The subject of digital communications (DCOMM) involves the transmission of information in digital form from a source that generates the information to one or more destinations. Of particular importance in the analysis and design of communication systems are the characteristics of the physical channels though which the information is transmitted.

In DCOMM, the characteristics of a channel greatly affect the design of the basic building blocks of the communication system. As such, digital communications research strives to come to a understanding about all physical elements of a communication system and its functions.

Digital Communications makes use of functions and methods such as statistical channel modeling, modulation and demodulation techniques, optimal receiver design, performance analysis techniques, source coding, quantization, and fundamentals of information theory.

Digital signal processing (DSP) is the study of signals in a digital representation and the processing methods of these signals. DSP and analog signal processing are subfields of signal processing. DSP has at least three major subfields: audio signal processing, digital image processing and speech processing.

Since the goal of DSP is usually to measure or filter continuous real-world analog signals, the first step is usually to convert the signal from an analog to a digital form, by using an analog to digital converter. Often, the required output signal is another analog output signal, which requires a digital to analog converter.

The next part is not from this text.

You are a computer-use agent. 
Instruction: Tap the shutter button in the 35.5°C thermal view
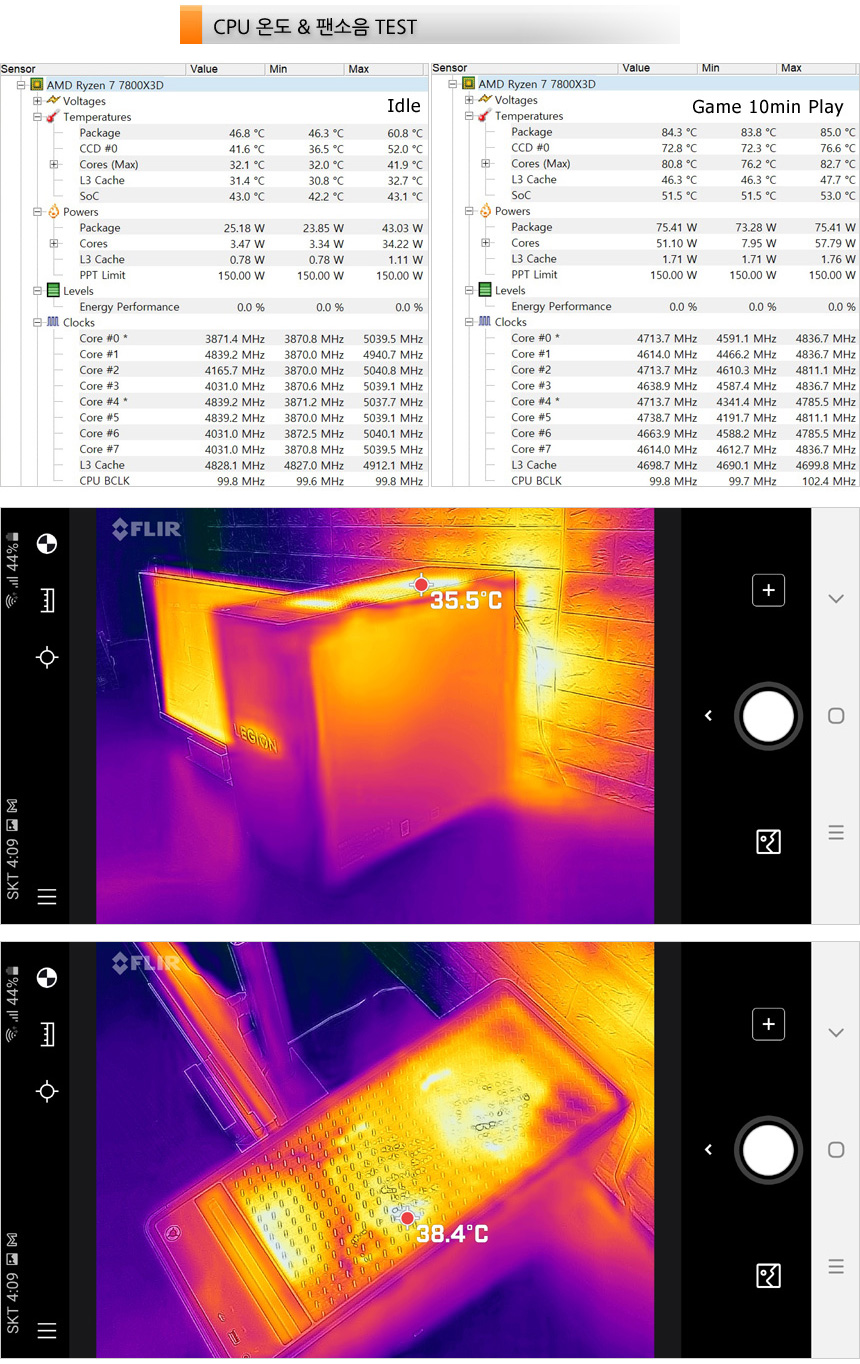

The algorithms required for DSP are sometimes performed using specialized computers, which make use of specialized microprocessors called digital signal processors (also abbreviated DSP). These process signals in real time and are generally purpose-designed ASICs.

Computer image analysis largely contains the fields of computer or machine vision, and medical imaging, and makes heavy use of pattern recognition, digital geometry, and signal processing. This field of computer science developed in the 1950s at academic institutions such as the MIT A.I. Lab, originally as a branch of artificial intelligence and robotics.

Computers are indispensable for the analysis of large amounts of data, for tasks that require complex computation, or for the extraction of quantitative information. On the other hand, the human visual cortex is an excellent image analysis apparatus, especially for extracting higher-level information, and for many applications – including medicine, security, and remote sensing – human analysts still cannot be replaced by computers. For this reason, many important image analysis tools such as edge detectors and neural networks are inspired by human visual perception models.

Computer vision is the science and technology of machines that see. As a scientific discipline, computer vision is concerned with the theory and technology for building artificial systems that obtain information from images or multi-dimensional data. Information is that which enables a decision. Since perception can be seen as the extraction of information from sensory signals, computer vision can be seen as the scientific investigation of artificial systems for perception from images or multi-dimensional data.

Computer vision can also be described as a complement (but not necessarily the opposite) of biological vision. In biological vision, the visual perception of humans and various animals are studied, resulting in models of how these systems operate in terms of physiological processes. Computer vision, on the other hand, studies and describes artificial vision systems that are implemented in software and/or hardware. Interdisciplinary exchange between biological and computer vision has proven increasingly fruitful for both fields. Applications of computer vision systems include robots and autonomous vehicles, detection, organizing information, and modeling objects.